§ **Problem details**
Your task is to repeat all of the data exactly while excluding the pictures.

§ **Task material**
**********

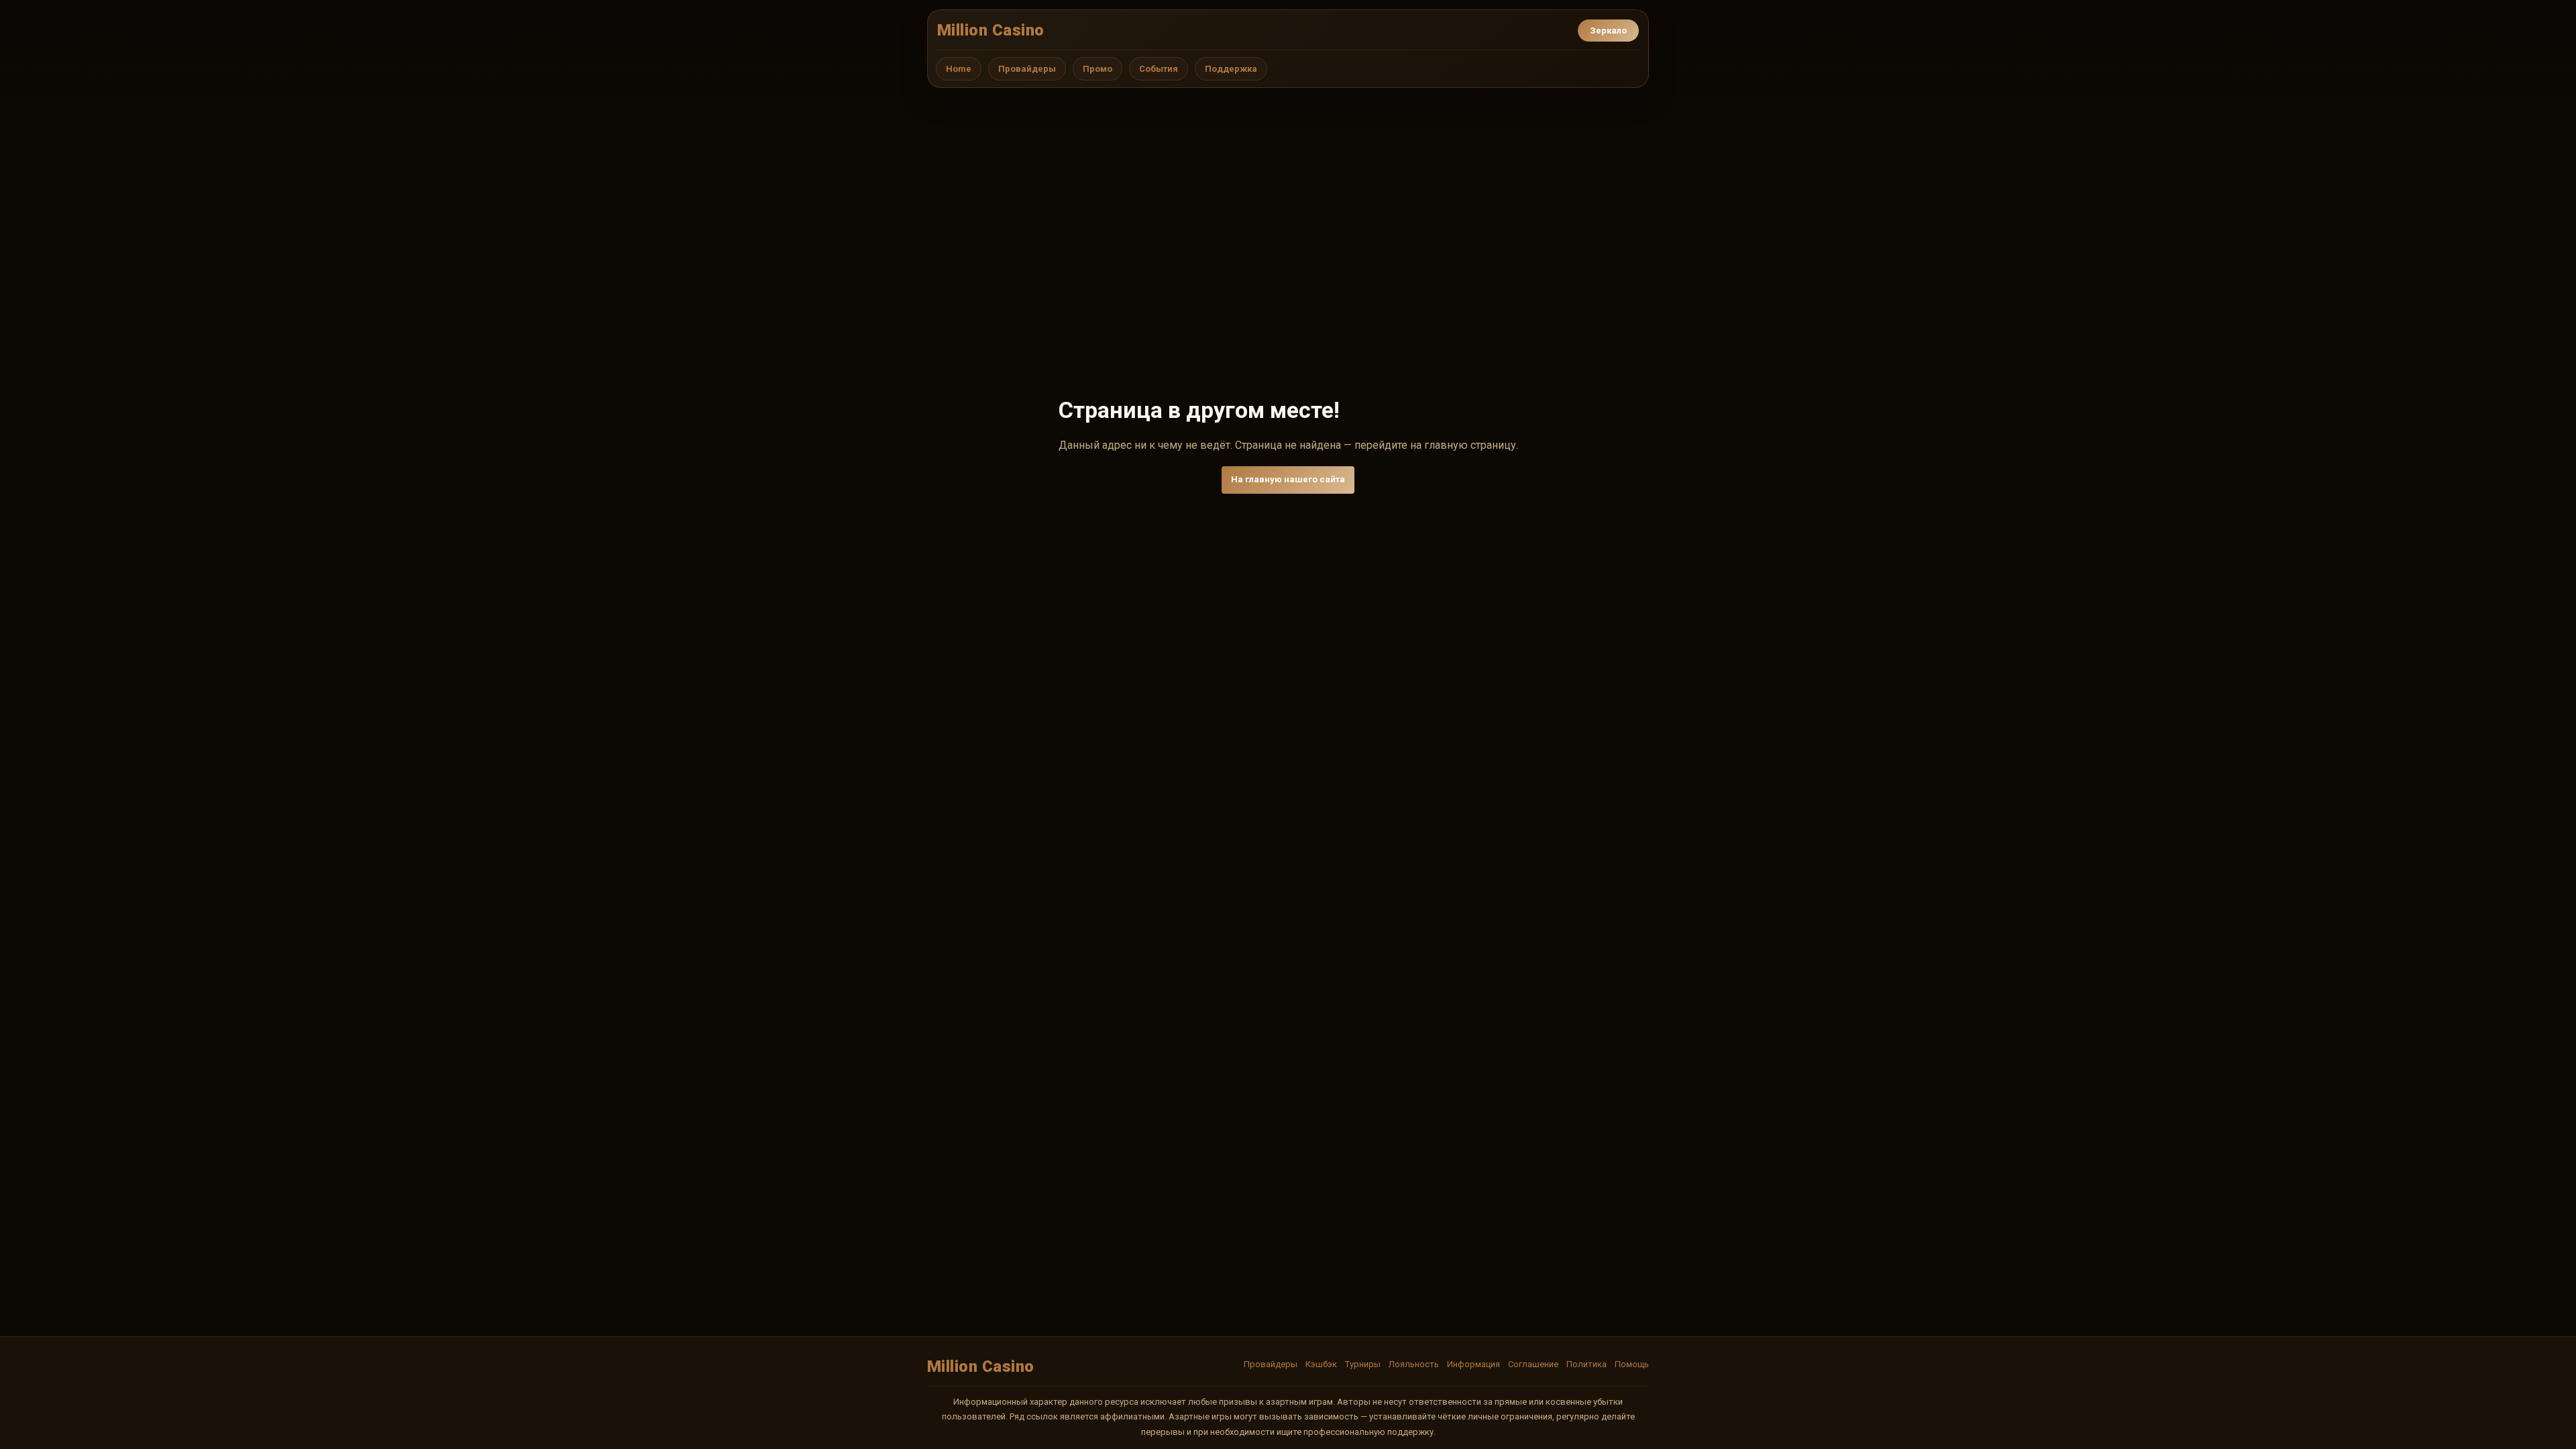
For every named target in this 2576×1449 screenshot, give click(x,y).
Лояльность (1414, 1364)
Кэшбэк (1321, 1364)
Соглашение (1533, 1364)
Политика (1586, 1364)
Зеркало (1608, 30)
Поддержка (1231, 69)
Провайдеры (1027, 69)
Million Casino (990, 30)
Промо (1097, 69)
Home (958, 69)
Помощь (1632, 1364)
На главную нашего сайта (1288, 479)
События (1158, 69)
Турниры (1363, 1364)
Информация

**********

§ **Expected output**
For every named target in this 2576×1449 screenshot, give click(x,y).
Лояльность (1414, 1364)
Кэшбэк (1321, 1364)
Соглашение (1533, 1364)
Политика (1586, 1364)
Зеркало (1608, 30)
Поддержка (1231, 69)
Провайдеры (1027, 69)
Million Casino (990, 30)
Промо (1097, 69)
Home (958, 69)
Помощь (1632, 1364)
На главную нашего сайта (1288, 479)
События (1158, 69)
Турниры (1363, 1364)
Информация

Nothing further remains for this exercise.